OpenAI Smoke Test Benchmark

A smoke testing tool for OpenAI-compatible endpoints.

Features

Concurrent user simulation with customizable query load
Summary report with:
- Average time to first token (TTFT)
- Tokens per second (TPS)
- Percentiles (p50, p90)
Customizable prompt size (min/max word count)
Optional single-run mode for quick testing

Setup

We recommend using uv:

make
source .venv/bin/activate

This creates a virtual environment in .venv/, installs dependencies, and installs the tool locally in editable mode.

Lint

Ensure all checks pass:

pre-commit run --all-files --verbose

Installation

make install

Example Usage

Below is a light run against a local Ollama instance.

openai-smoke-test git:(main) ✗ .venv/bin/openai-smoketest --api-key ollama --api-base http://localhost:11434/v1 --model granite3.3:8b --num-users 2 --queries-per-user 1
Running queries: 100%|█████████████████████████████████████████████████████████████████████████████████████████████████████████████████████████████████████████████| 2/2 [00:41<00:00, 20.67s/it]

--- SUMMARY REPORT ---
Total Queries: 2
Successful Queries: 2
Failed Queries: 0
+-------------------------+--------+-------+-------+
| Metric                  |   Mean |   P50 |   P90 |
+=========================+========+=======+=======+
| Time to First Token (s) |  18.54 | 18.54 | 28.07 |
+-------------------------+--------+-------+-------+
| Tokens per Second       |   6.47 |  6.47 | 10.25 |
+-------------------------+--------+-------+-------+
Successful

Usage of Inference Test Script

Setup API keys via .env file or env variables

export MY_VENDOR_API_KEY="your-secret-api-key"

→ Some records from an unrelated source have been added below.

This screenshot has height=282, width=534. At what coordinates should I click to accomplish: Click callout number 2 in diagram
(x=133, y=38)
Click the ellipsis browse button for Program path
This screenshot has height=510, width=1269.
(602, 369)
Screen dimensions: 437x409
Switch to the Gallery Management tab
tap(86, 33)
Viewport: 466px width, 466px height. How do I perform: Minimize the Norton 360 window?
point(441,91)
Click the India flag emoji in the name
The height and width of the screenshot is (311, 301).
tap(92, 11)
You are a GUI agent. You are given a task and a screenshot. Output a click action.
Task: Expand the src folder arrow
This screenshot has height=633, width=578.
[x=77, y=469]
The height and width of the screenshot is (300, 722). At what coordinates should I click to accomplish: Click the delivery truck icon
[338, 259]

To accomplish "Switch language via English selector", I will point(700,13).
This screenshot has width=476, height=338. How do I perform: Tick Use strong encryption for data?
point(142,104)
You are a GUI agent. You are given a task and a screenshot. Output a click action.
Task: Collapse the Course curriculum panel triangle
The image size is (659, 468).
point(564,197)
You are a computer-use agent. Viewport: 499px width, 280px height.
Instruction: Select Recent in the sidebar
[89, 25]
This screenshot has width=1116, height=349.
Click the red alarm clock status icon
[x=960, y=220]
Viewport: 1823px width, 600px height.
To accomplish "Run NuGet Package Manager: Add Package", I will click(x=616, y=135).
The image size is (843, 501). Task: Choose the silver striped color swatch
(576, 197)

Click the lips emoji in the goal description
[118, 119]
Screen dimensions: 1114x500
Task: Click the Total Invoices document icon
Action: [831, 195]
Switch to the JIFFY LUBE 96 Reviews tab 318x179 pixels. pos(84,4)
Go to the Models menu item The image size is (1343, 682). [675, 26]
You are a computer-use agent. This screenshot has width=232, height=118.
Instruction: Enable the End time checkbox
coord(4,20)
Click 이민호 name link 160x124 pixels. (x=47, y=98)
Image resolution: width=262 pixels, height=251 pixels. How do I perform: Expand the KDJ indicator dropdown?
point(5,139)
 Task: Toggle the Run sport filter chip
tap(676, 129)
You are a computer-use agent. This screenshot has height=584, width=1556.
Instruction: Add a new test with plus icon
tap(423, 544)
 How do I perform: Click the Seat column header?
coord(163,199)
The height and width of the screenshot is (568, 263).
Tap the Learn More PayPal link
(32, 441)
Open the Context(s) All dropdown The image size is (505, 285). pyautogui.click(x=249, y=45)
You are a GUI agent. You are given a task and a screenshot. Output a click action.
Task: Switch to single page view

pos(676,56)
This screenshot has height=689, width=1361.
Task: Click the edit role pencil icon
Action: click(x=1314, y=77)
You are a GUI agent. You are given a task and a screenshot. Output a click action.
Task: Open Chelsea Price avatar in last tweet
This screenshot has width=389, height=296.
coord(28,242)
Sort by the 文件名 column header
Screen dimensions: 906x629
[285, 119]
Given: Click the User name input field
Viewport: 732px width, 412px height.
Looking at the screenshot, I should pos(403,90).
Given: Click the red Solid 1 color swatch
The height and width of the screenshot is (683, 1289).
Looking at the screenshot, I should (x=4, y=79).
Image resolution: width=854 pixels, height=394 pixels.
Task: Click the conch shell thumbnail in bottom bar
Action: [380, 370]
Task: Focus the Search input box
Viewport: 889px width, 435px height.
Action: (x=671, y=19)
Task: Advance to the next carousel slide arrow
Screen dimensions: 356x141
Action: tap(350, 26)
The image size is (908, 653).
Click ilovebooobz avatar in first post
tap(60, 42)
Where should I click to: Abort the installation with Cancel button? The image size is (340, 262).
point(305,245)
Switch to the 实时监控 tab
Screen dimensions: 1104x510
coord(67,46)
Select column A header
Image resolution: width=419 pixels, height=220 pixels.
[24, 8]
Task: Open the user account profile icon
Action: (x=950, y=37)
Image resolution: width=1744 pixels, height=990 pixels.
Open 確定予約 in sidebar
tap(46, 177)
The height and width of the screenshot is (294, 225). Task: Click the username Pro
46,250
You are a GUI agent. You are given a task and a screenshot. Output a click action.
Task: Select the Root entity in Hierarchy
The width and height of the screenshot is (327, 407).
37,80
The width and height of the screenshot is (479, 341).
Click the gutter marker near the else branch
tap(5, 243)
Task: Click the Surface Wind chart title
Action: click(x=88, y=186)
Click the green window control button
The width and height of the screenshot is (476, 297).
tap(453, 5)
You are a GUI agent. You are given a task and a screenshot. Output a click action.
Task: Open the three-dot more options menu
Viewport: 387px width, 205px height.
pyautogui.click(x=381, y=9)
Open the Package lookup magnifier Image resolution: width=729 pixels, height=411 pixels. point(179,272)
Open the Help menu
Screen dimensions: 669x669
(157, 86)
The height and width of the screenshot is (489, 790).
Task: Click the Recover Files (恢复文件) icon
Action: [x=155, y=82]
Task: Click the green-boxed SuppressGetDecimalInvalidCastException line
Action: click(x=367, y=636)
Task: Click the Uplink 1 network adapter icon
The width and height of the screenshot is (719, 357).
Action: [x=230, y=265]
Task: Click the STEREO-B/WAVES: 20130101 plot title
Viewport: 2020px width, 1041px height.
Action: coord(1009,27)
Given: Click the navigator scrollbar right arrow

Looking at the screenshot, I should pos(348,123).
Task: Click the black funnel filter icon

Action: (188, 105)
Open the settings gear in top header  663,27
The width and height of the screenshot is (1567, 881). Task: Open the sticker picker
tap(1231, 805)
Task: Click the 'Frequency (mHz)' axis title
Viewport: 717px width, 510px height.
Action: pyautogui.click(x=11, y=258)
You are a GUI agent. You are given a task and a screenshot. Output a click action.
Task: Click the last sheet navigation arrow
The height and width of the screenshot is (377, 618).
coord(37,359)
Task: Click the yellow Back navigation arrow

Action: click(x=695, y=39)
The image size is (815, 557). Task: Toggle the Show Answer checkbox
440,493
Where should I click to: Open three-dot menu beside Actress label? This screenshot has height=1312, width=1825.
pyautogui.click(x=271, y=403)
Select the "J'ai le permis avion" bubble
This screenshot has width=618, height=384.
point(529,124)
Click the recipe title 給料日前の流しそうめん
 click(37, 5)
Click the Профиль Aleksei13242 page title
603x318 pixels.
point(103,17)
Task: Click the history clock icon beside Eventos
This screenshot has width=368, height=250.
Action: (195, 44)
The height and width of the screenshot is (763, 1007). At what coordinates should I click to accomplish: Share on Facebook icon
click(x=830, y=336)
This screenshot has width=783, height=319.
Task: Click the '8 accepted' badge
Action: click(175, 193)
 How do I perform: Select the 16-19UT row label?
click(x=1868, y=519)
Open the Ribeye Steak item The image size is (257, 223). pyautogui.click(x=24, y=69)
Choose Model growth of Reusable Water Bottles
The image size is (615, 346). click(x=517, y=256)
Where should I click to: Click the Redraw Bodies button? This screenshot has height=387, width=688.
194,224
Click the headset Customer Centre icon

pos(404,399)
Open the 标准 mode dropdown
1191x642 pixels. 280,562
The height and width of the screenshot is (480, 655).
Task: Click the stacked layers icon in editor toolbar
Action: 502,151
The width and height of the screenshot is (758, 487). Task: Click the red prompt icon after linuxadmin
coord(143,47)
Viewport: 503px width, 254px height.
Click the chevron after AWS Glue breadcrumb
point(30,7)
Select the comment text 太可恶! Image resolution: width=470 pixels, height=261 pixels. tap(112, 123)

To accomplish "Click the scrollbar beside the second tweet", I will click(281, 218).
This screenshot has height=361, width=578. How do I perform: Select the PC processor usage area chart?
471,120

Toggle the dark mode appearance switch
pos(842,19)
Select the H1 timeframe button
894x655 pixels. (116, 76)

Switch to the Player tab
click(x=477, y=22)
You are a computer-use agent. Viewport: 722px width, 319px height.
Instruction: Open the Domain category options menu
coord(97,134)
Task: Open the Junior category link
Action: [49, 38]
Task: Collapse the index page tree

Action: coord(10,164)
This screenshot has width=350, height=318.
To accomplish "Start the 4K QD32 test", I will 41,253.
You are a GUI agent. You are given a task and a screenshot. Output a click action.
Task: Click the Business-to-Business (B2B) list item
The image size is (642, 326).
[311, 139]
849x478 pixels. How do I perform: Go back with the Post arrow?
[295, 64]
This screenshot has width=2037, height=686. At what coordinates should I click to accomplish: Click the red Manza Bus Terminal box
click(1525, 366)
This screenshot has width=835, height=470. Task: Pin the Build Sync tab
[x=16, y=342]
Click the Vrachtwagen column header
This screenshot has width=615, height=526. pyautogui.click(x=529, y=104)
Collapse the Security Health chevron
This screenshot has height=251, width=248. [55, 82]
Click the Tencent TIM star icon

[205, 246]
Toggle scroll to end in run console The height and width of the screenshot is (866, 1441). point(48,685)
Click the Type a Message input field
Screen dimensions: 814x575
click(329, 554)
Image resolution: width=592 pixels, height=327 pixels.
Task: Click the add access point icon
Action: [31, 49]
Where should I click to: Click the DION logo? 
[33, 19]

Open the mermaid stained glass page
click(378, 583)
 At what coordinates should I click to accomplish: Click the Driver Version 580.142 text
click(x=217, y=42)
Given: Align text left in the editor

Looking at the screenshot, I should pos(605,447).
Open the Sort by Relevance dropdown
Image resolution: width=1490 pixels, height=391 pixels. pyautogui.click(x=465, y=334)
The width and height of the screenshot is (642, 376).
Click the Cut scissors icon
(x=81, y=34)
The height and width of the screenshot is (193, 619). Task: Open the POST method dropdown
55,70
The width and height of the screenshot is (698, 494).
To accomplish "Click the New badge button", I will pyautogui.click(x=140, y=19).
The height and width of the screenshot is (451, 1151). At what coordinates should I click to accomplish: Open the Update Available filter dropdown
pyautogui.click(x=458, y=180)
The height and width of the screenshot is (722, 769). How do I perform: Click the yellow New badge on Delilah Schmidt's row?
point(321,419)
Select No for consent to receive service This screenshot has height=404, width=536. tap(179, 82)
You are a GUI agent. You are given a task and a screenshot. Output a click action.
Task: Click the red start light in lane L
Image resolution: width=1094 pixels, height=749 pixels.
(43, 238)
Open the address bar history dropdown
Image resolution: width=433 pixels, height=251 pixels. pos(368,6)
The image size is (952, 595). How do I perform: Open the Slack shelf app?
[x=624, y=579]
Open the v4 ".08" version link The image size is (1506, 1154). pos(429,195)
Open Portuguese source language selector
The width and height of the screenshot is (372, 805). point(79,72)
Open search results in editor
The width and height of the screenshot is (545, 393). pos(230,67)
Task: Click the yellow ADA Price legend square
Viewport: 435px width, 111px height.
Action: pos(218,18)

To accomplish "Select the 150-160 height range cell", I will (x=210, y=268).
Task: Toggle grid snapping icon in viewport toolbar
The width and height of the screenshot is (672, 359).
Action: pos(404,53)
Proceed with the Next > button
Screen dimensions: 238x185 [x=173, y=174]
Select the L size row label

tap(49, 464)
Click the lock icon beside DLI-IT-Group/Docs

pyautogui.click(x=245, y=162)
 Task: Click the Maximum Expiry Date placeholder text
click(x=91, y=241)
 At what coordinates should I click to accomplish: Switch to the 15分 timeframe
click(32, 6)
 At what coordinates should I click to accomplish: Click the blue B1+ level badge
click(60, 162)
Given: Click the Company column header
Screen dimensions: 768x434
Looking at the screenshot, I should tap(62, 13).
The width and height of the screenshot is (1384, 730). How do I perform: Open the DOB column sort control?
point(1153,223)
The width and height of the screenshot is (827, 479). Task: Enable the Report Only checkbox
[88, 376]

python src/smoke/inference_test.py \
    --model "model-x" \
    --vendor "my_vendor" \
    --feature "summarization" \
    --quality-test-csv "src/smoke/900_sample_goldenfox.csv" \
    --quality-test-csv-column "text" \
    --num-users 1

Usage for Quick Test script

python src/smoke/quick_test.py
python src/smoke/quick_test.py --config PATH-TO-custom-quick_test_multiturn_config.yaml

Summarization Scoring

Below is with added summarization scores, running 5 queries simulatenously:

openai-smoke-test % openai-smoketest --model mistral-small-2503 --num-users 5
Running queries:   0%|                                        | 0/50 [00:00<?, ?it/s]Refreshing Mistral access token from service account...
Token refreshed successfully.
Running queries: 100%|███████████████████████████████| 50/50 [02:00<00:00,  2.41s/it]
--- SUMMARY REPORT ---
Total Queries: 50
Successful Queries: 50
Failed Queries: 0
+-------------------------+--------+-------+-------+
| Metric                  |   Mean |   P50 |   P90 |
+=========================+========+=======+=======+
| Time to First Token (s) |   5    |  5.02 | 10.16 |
+-------------------------+--------+-------+-------+
| Tokens/sec (Per Query)  |  27.94 | 20.13 | 62.95 |
+-------------------------+--------+-------+-------+
| Round trip (s)          |   9.38 |  8.7  | 15.34 |
+-------------------------+--------+-------+-------+

Global Throughput: 17.55 tokens/sec across 468.90 seconds
SUCCESS

--- SCORE REPORT ---
+---------------------+--------+-------+-------+
| Type                |   Mean |   P50 |   P90 |
+=====================+========+=======+=======+
| Rouge 1             |   0.58 |  0.58 |  0.66 |
+---------------------+--------+-------+-------+
| Rouge 2             |   0.31 |  0.3  |  0.42 |
+---------------------+--------+-------+-------+
| RougeLsum           |   0.41 |  0.39 |  0.54 |
+---------------------+--------+-------+-------+
| BLEU                |   0.23 |  0.23 |  0.35 |
+---------------------+--------+-------+-------+
| Unieval consistency |   0.9  |  0.93 |  0.97 |
+---------------------+--------+-------+-------+
| Unieval coherence   |   0.97 |  0.98 |  0.99 |
+---------------------+--------+-------+-------+
| Unieval fluency     |   0.94 |  0.95 |  0.96 |
+---------------------+--------+-------+-------+
| Unieval relevance   |   0.96 |  0.97 |  0.99 |
+---------------------+--------+-------+-------+
| Unieval overall     |   0.94 |  0.95 |  0.97 |
+---------------------+--------+-------+-------+
Num hiccups: 0 --- Percentage of hiccups: 0.0
Overall Score: --- mistral-small-2503: 0.67 ---

(You can also run score_report.py to recompute the reports)

Summarization Config

This table details the configuration options for the summarization and evaluation script, managed in config.yaml.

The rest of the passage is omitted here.